If 5% of adults switched from antiperspirants for good, the value of the annual energy savings could buy 250 new computers for US classrooms every year.
If 1 in 20 eyeliner users switched from using plastic-encased pencils to wooden ones, nearly ten thousand pounds of plastic could be saved.
If every US household replaced a bottle of body wash with a bar of soap, roughly 2.5 million pounds of plastic containers could be diverted from the waste stream.
Pets
The true facts about our pets and daily activities
Sixty-three percent of Americans own at least one pet, and they are virtually unprotected from toxic chemicals.
In America there are 8 times more companion dogs and cats than there are children under five. Seventy percent more households have dogs or cats than children of any age.
Are we harming ourselves or our pets our pets with daily?

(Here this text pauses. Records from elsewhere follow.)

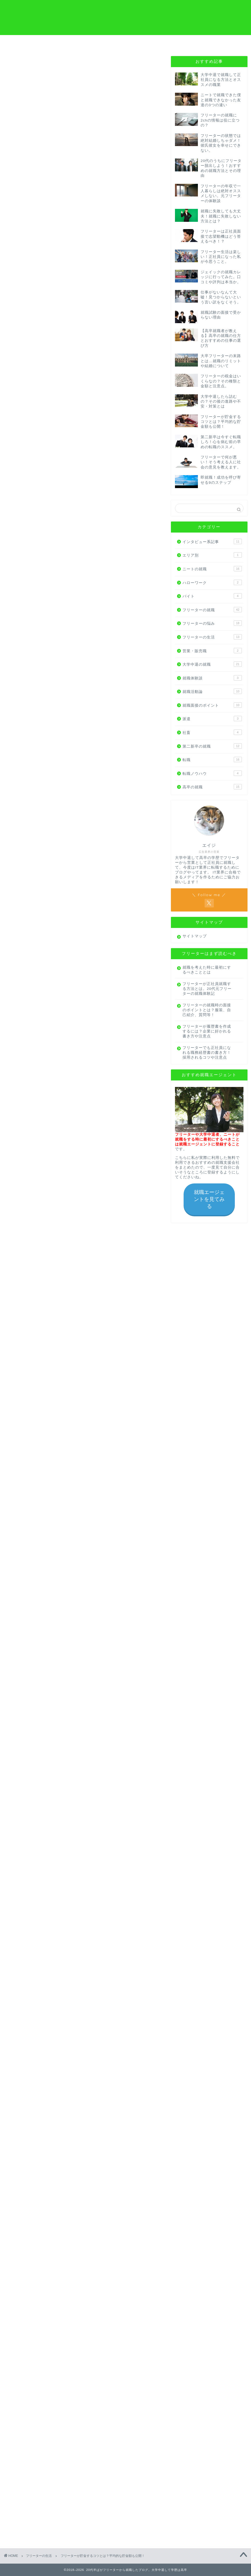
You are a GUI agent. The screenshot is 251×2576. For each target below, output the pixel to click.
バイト (212, 596)
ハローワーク (212, 582)
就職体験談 (212, 678)
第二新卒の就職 (212, 746)
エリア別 (212, 555)
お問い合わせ (225, 42)
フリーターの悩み (212, 623)
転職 (212, 759)
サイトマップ (195, 936)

Environmental Working Group found that American pets are polluted with even higher levels of many of the same synthetic industrial chemicals that researchers have recently found in people, including newborns.
Pets face chemical exposures that in some ways are similar to those of infants and toddlers, who have limited diets and play close to the floor and put their hands and household objects in their mouths far more often than adults.
Dogs and cats often eat food processing and packaging chemicals that contaminate their food, day after day and year after year, resulting in cumulative exposures with unknown health risks.
Chew toys might contain plastic softeners, foam beds might be infused or coated with fire retardants and stain-proofing chemicals linked to cancer and birth defects, and plastic water bowls might leach hormone disruptors.
How can I change my habits?
Choose organic or free-range pet foods. Check labels to avoid the chemical preservatives butylated hydroxyanisole (BHA), butylated hydroxytoluene (BHT), and ethoxyquin, and switch your cat’s food regularly to limit the exposure to mercury in seafood.
Give your pet the same filtered water that you enjoy.
Use baby shampoo on your dog. Pet products are not required to list potentially harmful ingredients on labels.
Flea collars are generally ineffective and contain lots of chemicals. Ask your vet about safer treatments and repellents.
Use a vacuum with a HEPA filter, and take off your shoes at the door to minimize your pets’ exposure to toxic chemicals in the house that have been introduced from the outside.
If you suspect that your backyard deck was made with arsenic-treated wood, treat it with a sealant every six months, and don’t let pets play or sleep underneath it. Wash it with mild soap and water, but never power wash it.
Buy recycled pet toys and beds
What are the benefits in changing my ways?
If one in every twenty dog owners purchased a bed made from recycled materials, the fiber savings would total nearly 3,200 tons and fill 400 garbage trucks.
If every dog in the US ate vegetarian just one day a month, the energy savings per year would be equivalent of 190 million gallons of gasoline.
If all pet toys purchased each year were 100% recycled, the virgin materials saved could make a Frisbee nearly 2.5 miles in diameter.
If only 10% of all dog and cat owners purchased treats in recyclable packaging, more than 58,000 cubic yards of waste would be eliminated annually.